§ Text shown
↓↓↓

Utopias, Visions and Realities

IssueMarch - June 2002
Feature by Andrew Rigby

Utopia - no place, a never-never land beyond the realm of everyday experience, a dream world that is unattainable, a fantasy vision to which people might like to fly in their dreams and escape the chains of reality.

Utopian was the pejorative term also used by Marxs associate Freidrich Engels to dismiss the work of early nineteenth century socialists like Robert Owen and Charles Fourier, who were naïve enough to believe that you could create a world based on the values of cooperation and human fulfilment without resorting to violence and bloody class struggle. These utopian socialists constitute one link in the historical chain of activist-visionaries who have searched for a non-authoritarian way to create a new society, relying above all on the power of example believing that if you could create an ideal society in microcosm, then this would act as an exemplar which others would follow in the pursuit of their ideals.

Means and ends

One of the most articulate advocates of this communitarian nonviolent approach to social transformation was Martin Buber. He argued that it was the Marxists that were utopian, in the sense of being out of touch with reality deluded. He pointed to the complete disjunction between the perfect world of freedom and equality to which authoritarian socialists might pay homage, and the violent and coercive means they believed necessary to bring about such a realm. Echoing Gandhi and others, Buber emphasised the importance of maintaining a continuity between means and ends, refusing to accept that in our reliance on the future leap, we have to do now the direct opposite of what we are striving for. In words that still have a resonance, he urged that we must create here and now the space now possible for the thing for which we are striving, so that it may come to fulfilment then.

↑↑↑

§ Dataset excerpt
↓↓↓

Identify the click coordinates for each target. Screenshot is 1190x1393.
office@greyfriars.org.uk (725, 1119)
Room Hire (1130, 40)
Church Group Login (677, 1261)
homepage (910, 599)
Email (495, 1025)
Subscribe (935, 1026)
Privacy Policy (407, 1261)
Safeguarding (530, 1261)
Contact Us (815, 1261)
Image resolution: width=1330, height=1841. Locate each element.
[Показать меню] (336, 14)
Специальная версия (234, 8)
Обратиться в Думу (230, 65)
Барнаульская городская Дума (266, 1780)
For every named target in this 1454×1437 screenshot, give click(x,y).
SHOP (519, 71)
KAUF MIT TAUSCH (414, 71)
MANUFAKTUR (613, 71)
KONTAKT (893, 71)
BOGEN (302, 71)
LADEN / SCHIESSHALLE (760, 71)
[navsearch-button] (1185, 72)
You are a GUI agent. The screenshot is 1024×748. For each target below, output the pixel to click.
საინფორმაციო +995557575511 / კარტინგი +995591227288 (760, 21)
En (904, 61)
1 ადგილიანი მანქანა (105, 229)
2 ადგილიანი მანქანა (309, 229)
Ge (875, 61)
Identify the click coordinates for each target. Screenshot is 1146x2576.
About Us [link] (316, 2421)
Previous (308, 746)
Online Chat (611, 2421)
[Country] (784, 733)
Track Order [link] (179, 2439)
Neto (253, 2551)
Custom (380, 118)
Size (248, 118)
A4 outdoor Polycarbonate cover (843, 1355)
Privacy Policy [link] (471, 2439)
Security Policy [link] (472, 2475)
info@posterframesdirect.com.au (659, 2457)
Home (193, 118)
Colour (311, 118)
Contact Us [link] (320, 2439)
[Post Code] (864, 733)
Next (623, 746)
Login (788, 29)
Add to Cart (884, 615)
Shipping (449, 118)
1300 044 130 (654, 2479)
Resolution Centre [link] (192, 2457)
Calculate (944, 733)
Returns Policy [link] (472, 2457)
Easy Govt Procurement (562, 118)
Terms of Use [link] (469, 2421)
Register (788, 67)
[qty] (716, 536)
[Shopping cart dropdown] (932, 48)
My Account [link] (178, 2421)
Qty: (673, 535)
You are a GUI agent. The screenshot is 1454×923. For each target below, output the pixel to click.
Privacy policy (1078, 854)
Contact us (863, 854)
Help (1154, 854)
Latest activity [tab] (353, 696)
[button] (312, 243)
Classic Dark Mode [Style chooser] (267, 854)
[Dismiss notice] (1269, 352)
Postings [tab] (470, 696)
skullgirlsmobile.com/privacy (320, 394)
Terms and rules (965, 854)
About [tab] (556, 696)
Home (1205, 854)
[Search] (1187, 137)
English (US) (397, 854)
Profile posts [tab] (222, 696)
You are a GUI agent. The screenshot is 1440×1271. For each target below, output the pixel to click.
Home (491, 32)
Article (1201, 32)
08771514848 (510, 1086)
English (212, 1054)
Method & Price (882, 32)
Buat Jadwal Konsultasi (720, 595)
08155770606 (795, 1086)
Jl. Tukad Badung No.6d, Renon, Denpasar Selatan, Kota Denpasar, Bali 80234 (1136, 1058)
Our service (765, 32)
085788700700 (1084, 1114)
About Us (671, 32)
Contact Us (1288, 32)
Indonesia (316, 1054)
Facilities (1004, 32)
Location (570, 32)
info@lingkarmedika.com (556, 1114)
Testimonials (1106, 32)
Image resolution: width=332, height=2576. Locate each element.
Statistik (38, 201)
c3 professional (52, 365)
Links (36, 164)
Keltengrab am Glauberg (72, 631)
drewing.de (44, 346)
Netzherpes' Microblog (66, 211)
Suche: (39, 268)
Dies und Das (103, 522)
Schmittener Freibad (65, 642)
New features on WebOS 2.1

↑↑↑

§ Stated task A
From the article on utopias, return the passage from "Utopian was the" to "of their ideals." word for word.
§ Stated task B
Take the article on utopias further, picking up right after its last sentence.

§ Reply A
Utopian was the pejorative term also used by Marxs associate Freidrich Engels to dismiss the work of early nineteenth century socialists like Robert Owen and Charles Fourier, who were naïve enough to believe that you could create a world based on the values of cooperation and human fulfilment without resorting to violence and bloody class struggle. These utopian socialists constitute one link in the historical chain of activist-visionaries who have searched for a non-authoritarian way to create a new society, relying above all on the power of example believing that if you could create an ideal society in microcosm, then this would act as an exemplar which others would follow in the pursuit of their ideals.

§ Reply B
A flawed fantasy?

Buber believed that the kibbutz movement, in what was to become Israel, constituted the most significant example of such a movement. In his contribution in this issue of Peace News, Uri Davis details how Bubers dream has been poisoned. As in so many historical examples, the practice has proven to be corrupt and has fallen far short of the original inspirational vision. But does that mean the vision, any vision, is worthless a flawed fantasy? Surely now, more than ever, the people of Palestine - Jews and Arabs - need hope.

But as the violence and terror perpetrated by Israelis and Palestinians continues, the seeds for hope are becoming increasingly difficult to find.

There are many who do have a vision of a shared future based on equal rights for all in Israel/Palestine. This is a utopian vision, in the sense of being beyond the realm of everyday reality, stretching the parameters of what seems possible at the present time.

But it is only by holding on firmly to such a dream that activists on both sides can continue to struggle and to hope.

This is the function of utopias - to provide us with a vision that tests the boundaries of our mundane world, to inspire us with hope for an alternative future, and thereby act as a guide for our actions in the here-and-now, helping us to create the changes required to enable the dream to be fulfilled.

Practical idealism

Gandhi described himself as a practical idealist. He was also one of the best historical examples of the visionary-activist.

Writing in 1927 he confessed to his utopian mentality, the refusal to submit to the total embrace of the world-as-it-is in his quest to realise his dream of a world permeated by truth and nonviolence.

He wrote, This scheme may sound utopian. I however prefer to live in this utopia of my imagination to trying to live up to the unbridled licence of a society that I see tottering to its disruption. It is surely given to individuals to live their own utopias even though they may not be able to see them accepted by society. (Young India, 17 November 1927).

In this issue Jenny James recalls her efforts to live her own utopia, to construct a personal and a communal life in accordance with deeply held beliefs and values.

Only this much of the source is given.